Physical Review Physics Education Research (Jul 2019)
Translating between graphs and equations: The influence of context, direction of translation, and function type
Abstract
We report on a study investigating the influence of context, direction of translation, and function type on undergraduate students’ ability to translate between graphical and symbolic representations of mathematical relations. Students from an algebra-based and a calculus-based physics course were asked to solve multiple-choice items in which they had to link a graph to an equation or vice versa and explain their answer. The first part of the study focuses on the accuracy of the chosen alternative. Using a generalized estimating of equations (GEE) analysis we find that mathematics items are solved better than physics or kinematics items; that items starting from a graph are solved better than those starting from an equation; and that items on inversely proportional functions are the hardest for students. Quantitatively we see big differences in the number of correct answers between the algebra-based and calculus-based cohorts, but qualitatively the effects of the item variables on the accuracy are the same for both groups. The second part of the study focuses on students’ argumentations for the chosen alternative. We observe that students use their physical knowledge 2 to even 3 times as much in kinematics items than in other physics items.
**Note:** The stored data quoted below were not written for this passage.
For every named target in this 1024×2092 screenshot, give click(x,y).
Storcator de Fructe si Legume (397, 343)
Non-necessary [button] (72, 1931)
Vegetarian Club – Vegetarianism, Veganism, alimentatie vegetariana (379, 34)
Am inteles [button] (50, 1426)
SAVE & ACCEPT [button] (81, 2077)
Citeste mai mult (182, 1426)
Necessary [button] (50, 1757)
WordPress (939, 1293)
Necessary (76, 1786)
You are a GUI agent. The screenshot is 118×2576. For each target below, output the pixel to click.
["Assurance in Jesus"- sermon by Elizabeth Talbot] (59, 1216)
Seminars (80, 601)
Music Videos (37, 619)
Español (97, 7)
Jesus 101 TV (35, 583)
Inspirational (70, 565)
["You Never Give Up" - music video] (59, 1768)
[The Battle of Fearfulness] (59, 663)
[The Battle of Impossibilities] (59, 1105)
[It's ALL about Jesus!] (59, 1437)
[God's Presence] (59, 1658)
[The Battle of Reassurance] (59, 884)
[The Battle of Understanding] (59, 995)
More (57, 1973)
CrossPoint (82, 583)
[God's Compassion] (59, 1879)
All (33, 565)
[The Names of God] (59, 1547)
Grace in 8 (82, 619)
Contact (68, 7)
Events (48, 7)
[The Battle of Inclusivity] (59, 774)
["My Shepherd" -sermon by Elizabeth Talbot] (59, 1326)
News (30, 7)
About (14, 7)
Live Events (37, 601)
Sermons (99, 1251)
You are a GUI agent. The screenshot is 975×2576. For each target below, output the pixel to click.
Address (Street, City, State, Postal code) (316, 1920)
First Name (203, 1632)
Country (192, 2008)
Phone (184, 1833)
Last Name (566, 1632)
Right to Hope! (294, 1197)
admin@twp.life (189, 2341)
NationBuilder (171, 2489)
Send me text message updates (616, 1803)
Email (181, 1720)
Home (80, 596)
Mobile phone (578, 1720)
When there is an effect of context on argument use, we observe that the use of an argument in a mathematics context differs significantly from the use of that argument in the physics and/or kinematics context. With regard to function type, students explain their choice of answer in items on inversely proportional functions with different arguments and fail more often to answer correctly. In general, the data also show that students from the calculus-based course use more mathematical arguments and score better on the items.